■ Try it
Down to the last line, repeat the entries exactly and drop any image.

■ ■ ■ ■ ■

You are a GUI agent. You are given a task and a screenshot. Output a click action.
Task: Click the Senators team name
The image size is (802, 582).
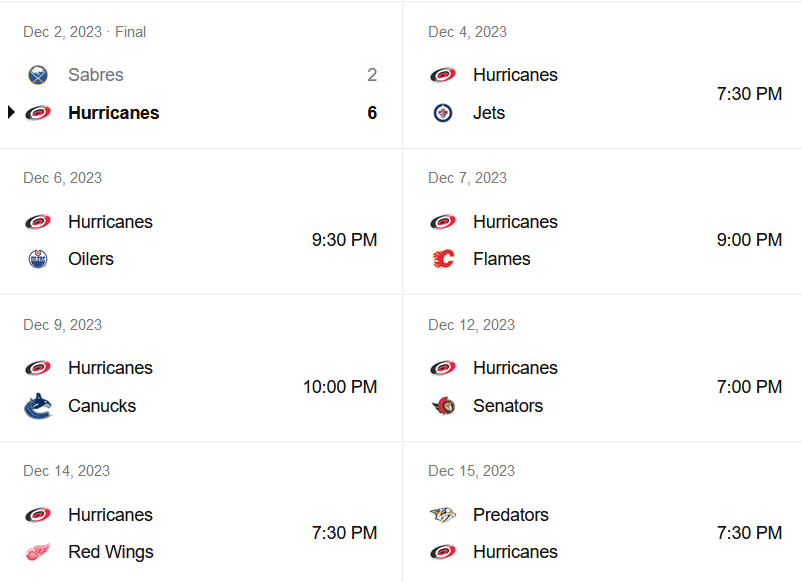pyautogui.click(x=508, y=406)
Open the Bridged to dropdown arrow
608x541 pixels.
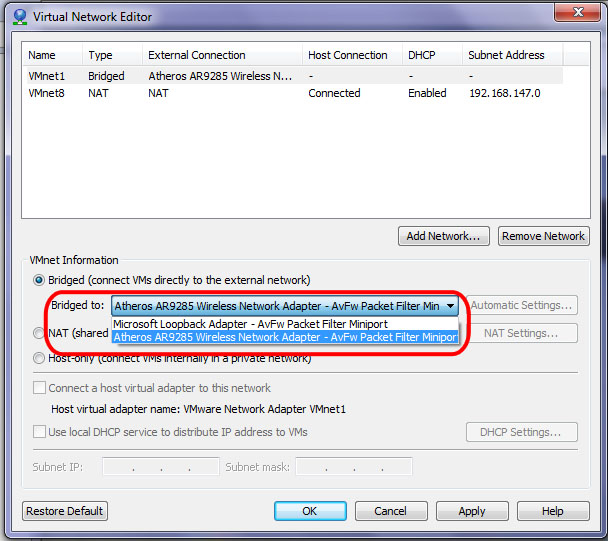click(451, 306)
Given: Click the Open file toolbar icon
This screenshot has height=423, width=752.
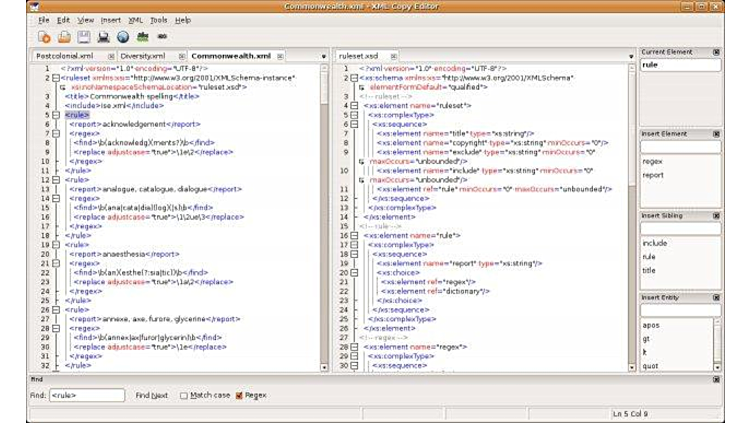Looking at the screenshot, I should pos(64,37).
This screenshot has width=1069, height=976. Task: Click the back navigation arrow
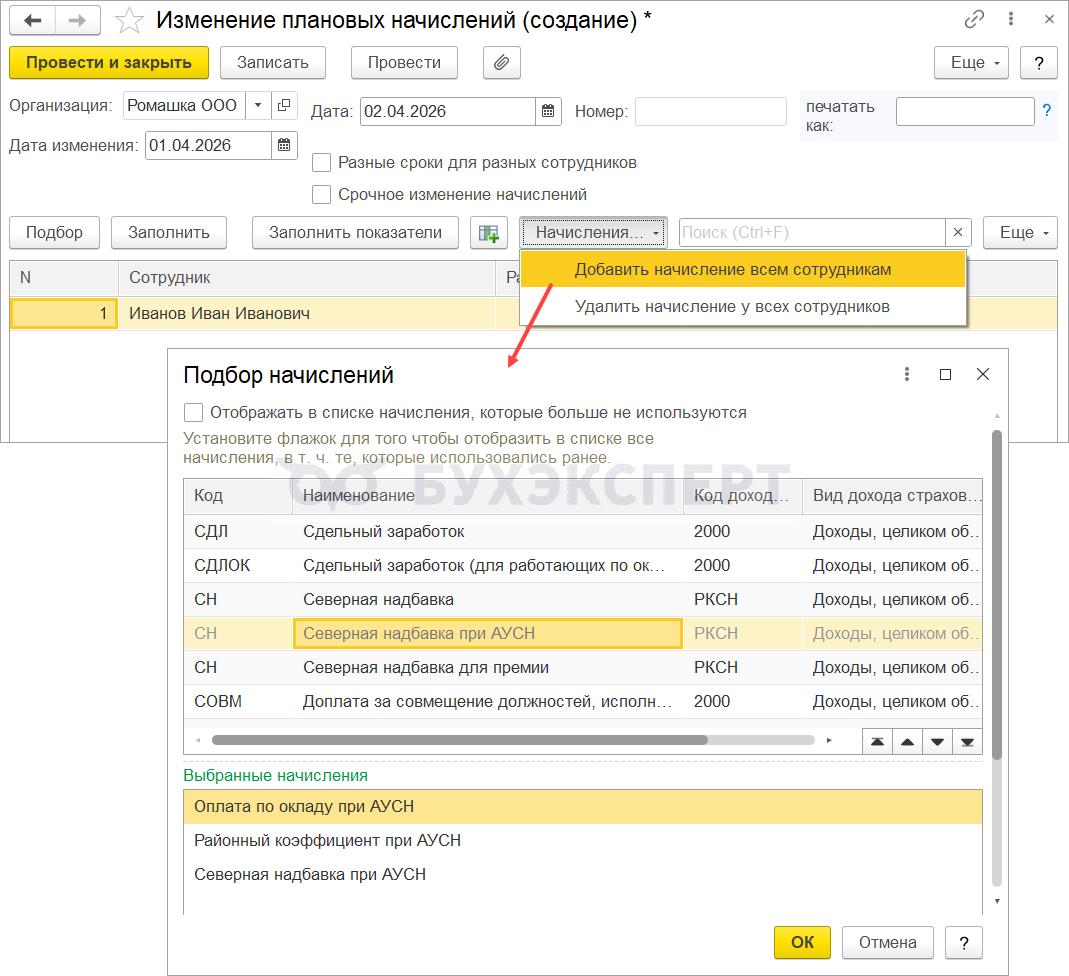32,21
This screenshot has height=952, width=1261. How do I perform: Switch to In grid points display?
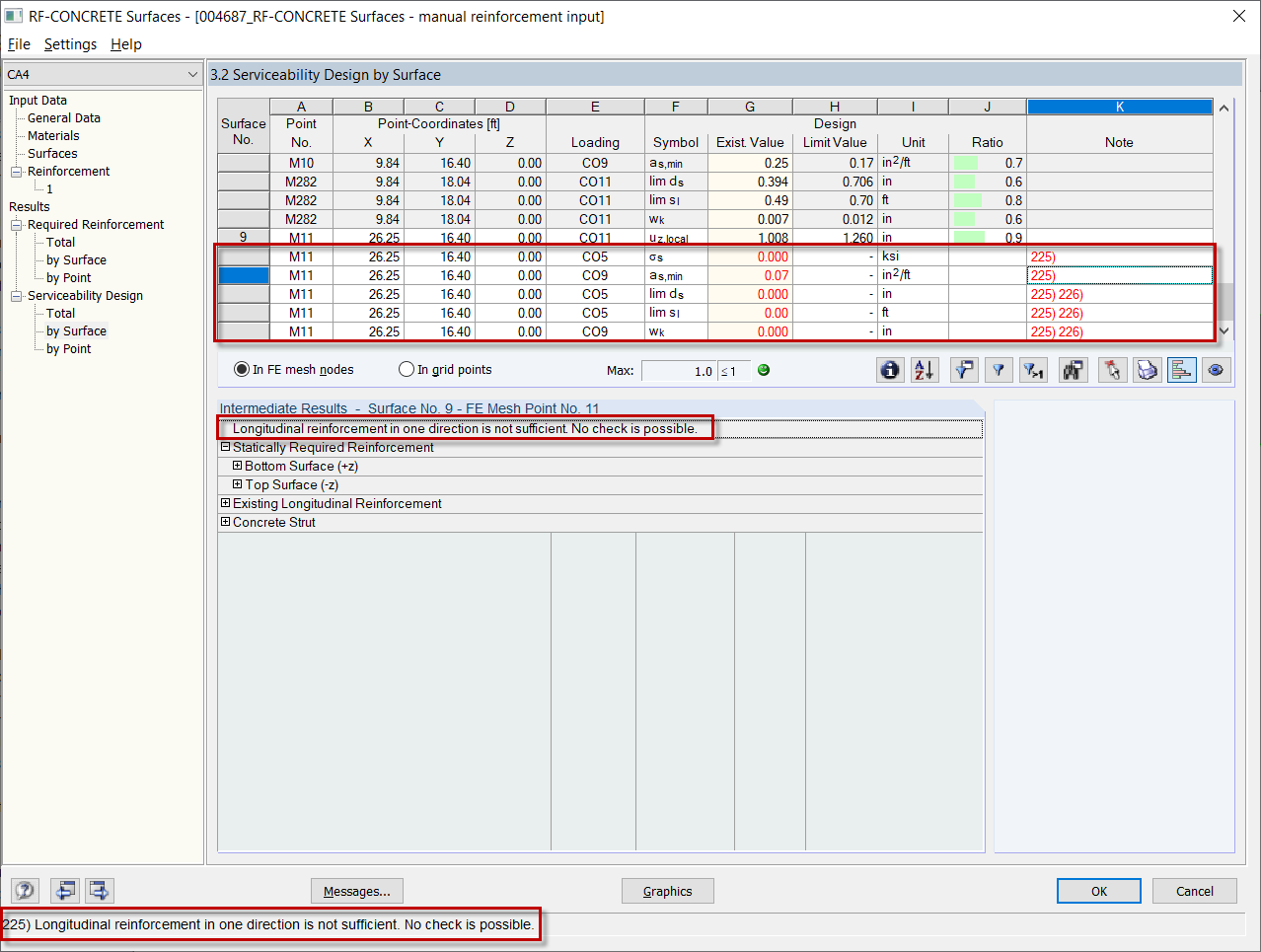pos(407,370)
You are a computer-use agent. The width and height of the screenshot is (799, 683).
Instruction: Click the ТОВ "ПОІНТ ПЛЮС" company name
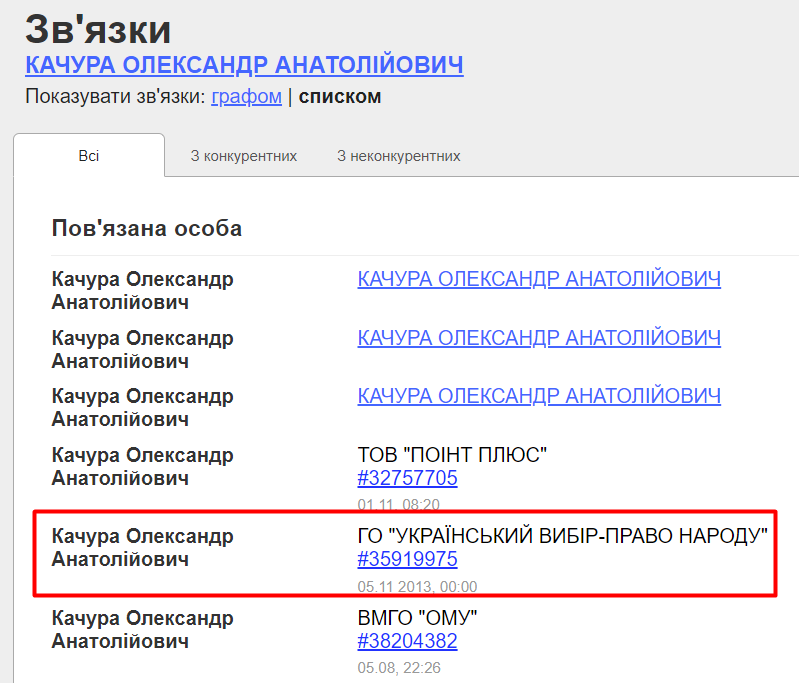(452, 455)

■ ■ ■ ■ ■

■ Solution
You are a GUI agent. You are given a task and a screenshot. Output a click action.
Task: Click the Senators team name
The image size is (802, 582).
pyautogui.click(x=508, y=406)
Open the Bridged to dropdown arrow
608x541 pixels.
click(451, 306)
Given: Click the Open file toolbar icon
This screenshot has height=423, width=752.
Looking at the screenshot, I should pos(64,37).
This screenshot has width=1069, height=976. Task: Click the back navigation arrow
32,21
This screenshot has height=952, width=1261. How do I perform: Switch to In grid points display?
pos(407,370)
You are a computer-use agent. The width and height of the screenshot is (799, 683).
Instruction: Click the ТОВ "ПОІНТ ПЛЮС" company name
(452, 455)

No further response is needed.